Congrats on the new home! With a homeowner’s deed comes extra responsibilities. You no longer have a landlord to call when the grass needs mowing, or your porch light burns out. Here’s the 411 on choosing lightbulbs.
Reaching for any old package of lightbulbs simply is not going to work. Before making a purchase, know how the bulb you’re replacing works. If you have a lamp or light fixture on a dimmer switch that offers a variety of brightness settings, you need a three-way or dimmer bulb.
When the garage light, porch light or any outdoor light burns out, only choose light bulbs labeled for outdoor use. These are created to be moisture resistant so snow and rain won’t damage the internal elements.
For standard indoor use, you have several options. Choose slender, decorative candelabra bulbs for ceiling fixtures or accent lamps. These usually come in lower watt ratings, so they don’t give off as much light. For brighter options, choose spiral compact fluorescent light (CFL) bulbs or globe-shaped incandescent lightbulbs.
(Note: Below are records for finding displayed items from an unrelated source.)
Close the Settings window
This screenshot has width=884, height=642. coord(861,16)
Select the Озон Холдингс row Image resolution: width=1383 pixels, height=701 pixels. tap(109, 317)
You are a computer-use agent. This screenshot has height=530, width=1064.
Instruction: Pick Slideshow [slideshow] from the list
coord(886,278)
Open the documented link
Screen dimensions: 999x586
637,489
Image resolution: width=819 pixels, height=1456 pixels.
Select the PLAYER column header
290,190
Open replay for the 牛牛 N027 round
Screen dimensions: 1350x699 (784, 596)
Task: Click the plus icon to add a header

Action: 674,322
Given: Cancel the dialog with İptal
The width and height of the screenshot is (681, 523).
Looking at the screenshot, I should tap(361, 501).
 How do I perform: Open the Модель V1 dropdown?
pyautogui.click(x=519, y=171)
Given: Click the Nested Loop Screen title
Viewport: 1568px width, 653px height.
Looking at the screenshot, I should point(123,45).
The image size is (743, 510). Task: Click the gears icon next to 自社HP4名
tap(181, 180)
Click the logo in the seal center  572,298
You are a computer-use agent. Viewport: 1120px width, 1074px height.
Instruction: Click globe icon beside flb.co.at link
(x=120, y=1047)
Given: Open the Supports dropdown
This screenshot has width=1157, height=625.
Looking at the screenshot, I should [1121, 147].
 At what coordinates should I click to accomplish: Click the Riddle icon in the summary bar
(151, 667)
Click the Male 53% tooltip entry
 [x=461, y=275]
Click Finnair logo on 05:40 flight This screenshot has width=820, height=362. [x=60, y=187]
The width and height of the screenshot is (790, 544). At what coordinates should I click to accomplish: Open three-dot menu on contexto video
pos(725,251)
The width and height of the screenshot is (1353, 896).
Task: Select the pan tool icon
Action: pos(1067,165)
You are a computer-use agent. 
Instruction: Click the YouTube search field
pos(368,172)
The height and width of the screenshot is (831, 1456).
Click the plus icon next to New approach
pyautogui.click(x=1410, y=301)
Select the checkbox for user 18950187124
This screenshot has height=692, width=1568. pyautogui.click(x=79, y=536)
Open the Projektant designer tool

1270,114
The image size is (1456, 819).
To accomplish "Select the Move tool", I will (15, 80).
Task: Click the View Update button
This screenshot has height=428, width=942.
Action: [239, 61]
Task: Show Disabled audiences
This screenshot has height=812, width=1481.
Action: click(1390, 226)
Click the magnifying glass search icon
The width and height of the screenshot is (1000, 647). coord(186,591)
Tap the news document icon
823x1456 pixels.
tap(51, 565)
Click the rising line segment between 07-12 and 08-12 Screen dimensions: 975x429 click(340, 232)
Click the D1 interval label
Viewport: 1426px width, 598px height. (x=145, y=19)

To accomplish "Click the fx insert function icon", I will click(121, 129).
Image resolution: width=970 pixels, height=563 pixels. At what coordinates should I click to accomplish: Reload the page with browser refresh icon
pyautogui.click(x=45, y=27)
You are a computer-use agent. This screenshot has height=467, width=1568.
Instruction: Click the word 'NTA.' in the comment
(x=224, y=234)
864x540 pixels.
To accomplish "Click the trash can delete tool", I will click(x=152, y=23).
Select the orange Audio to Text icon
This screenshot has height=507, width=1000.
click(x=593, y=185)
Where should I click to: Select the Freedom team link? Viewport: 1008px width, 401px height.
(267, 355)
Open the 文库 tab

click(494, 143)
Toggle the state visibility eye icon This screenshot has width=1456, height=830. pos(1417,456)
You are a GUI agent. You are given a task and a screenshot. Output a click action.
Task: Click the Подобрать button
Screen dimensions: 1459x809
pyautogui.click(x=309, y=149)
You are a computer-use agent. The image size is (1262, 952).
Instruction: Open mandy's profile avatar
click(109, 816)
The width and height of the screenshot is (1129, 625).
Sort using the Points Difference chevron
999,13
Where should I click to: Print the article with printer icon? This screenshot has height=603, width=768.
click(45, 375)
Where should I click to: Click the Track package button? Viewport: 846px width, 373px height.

Pick bulbs rated from 75 watts to 125 watts to use in ceiling-mounted fixtures that illuminate a large portion of a room.
OK, so now you know what you need. But, did you realize light bulbs come with various types of bases? If you can remove the old bulb, and take a look at the base, now you can learn about these three basic lightbulb styles.
Screw base: this is the most common lightbulb base type. This style comes in several diameters. You thread the lightbulb into the fixture using a clockwise motion. After a few spins, the bulb is snug and ready to turn on.
Bayonet base: this lightbulb simply pushes into the socket. It may have one or two bayonet-style prongs to hold it in place. These are rare in the United States, but may be needed if decorating your home with a lamp from another country.
Mogul pre-focused base: this lightbulb has a smooth end like a screw base, but pushes in like a bayonet. Simply press the bulb into the socket and then give it a quarter-turn to lock it into place.
Still not sure what you need? Take a photo of the socket on your light fixture and head to a home improvement store. Whether you ask for assistance or use the helpful lightbulb selection charts, you’ll be choosing lightbulbs for your new home in no time.